Intervention de Julien Fosse

Délégation sénatoriale à la prospective — Réunion du 12 décembre 2019 à 9h05
Audition de M. Gilles de Margerie commissaire général de france stratégie et de M. Julien Fosse chef de projet auprès du département « développement durable et numérique » dans le cadre du rapport « se nourrir en 2050 »

Julien Fosse, chef de projet auprès du département « Développement durable et numérique » :

Agroécologie n'est pas synonyme d'éviction de la machinisation ou du progrès technique en général. Par exemple, l'utilisation de drones permet de gérer de façon plus fine l'utilisation des intrants. Les agriculteurs ne vont bien entendu pas revenir à la binette !

Nous avons effectué une étude assez fouillée de l'impact sur la structure des coûts et sur le bénéfice du passage à l'agroécologie à l'échelle de l'exploitation.

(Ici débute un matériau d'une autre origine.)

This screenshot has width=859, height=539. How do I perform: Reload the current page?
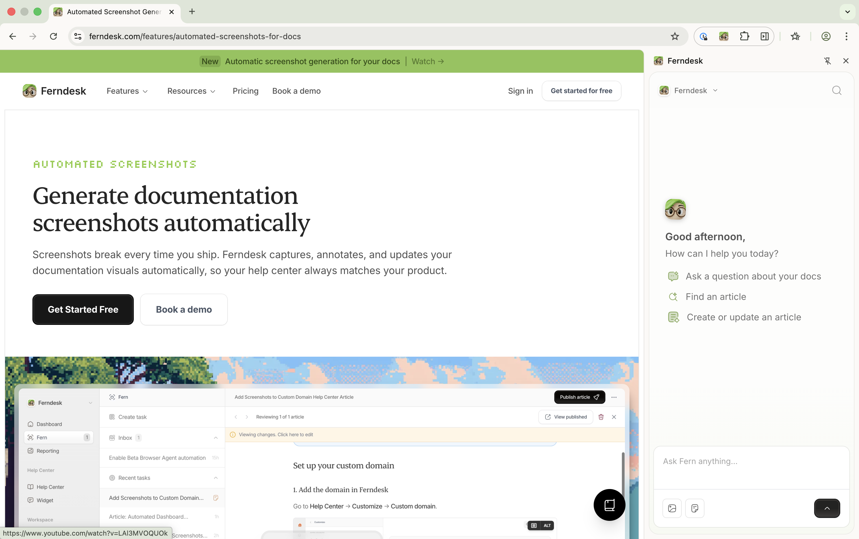coord(53,36)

Il se produit une diminution légère des rendements, une diminution forte des intrants, avec en définitive une hausse du bénéfice dans un bon nombre de cas - et ce sans intégrer les aides de la PAC. Si, de surcroît, cette dernière évolue dans le sens d'une réorientation des aides pour soutenir la transition agroécologique, les agriculteurs ont toutes les chances d'être gagnants dans ce processus.

Vous avez évoqué la contradiction possible entre une transition agroécologique se traduisant par une baisse des rendements et l'objectif de nourrir une population en croissance. En ce qui concerne la France, nous sommes en situation de surproduction et de surconsommation alimentaire par rapport aux besoins nutritionnels. Si on tient compte de surcroît des gaspillages alimentaires, qui représentent de l'ordre de 30 % de ce qui est produit, on voit bien que l'hypothèse d'un rationnement de la demande par manque de production n'est pas réaliste. Au passage, je souligne que ces seuls gaspillages représentent plus de 5 % des émissions de gaz à effet de serre de la France, de sorte que les réduire permettrait à la fois d'absorber l'impact sur les prix alimentaires du tassement des rendements lié à la transition vers l'agroécologie tout en accomplissement une partie non négligeable des objectifs nationaux de réduction des émissions.

Dans tous les exercices de prospective sur l'alimentation, on intègre une réflexion sur la transformation du contenu des assiettes, avec un rééquilibrage entre les apports de protéines animales et végétales. Cela implique un accompagnement du développement des protéines végétales, notamment des légumineuses.

La question de la compétitivité est essentielle. Si le niveau d'exigence de l'Union européenne par rapport à certaines normes environnementales n'est pas le même pour les pays tiers et pour les États membres, cela entraîne des distorsions de concurrence massives. La réorientation des aides de la PAC dans le sens que j'évoquais précédemment peut contribuer à répondre à cette question.

S'agissant de la question de l'impact de la transition agroécologique sur le coût de l'alimentation pour les consommateurs, plusieurs études convergentes montrent que, même s'il se produit une hausse de la part des produits issus de l'agroécologie, plus chers à produire, cela n'entraîne pas nécessairement une alimentation plus chère si on raisonne à l'échelle du régime alimentaire dans sa globalité et non pas produit par produit. La maîtrise du coût de l'alimentation est en effet possible si les consommateurs modifient leur régime alimentaire et réduisent les surcoûts liés au gaspillage.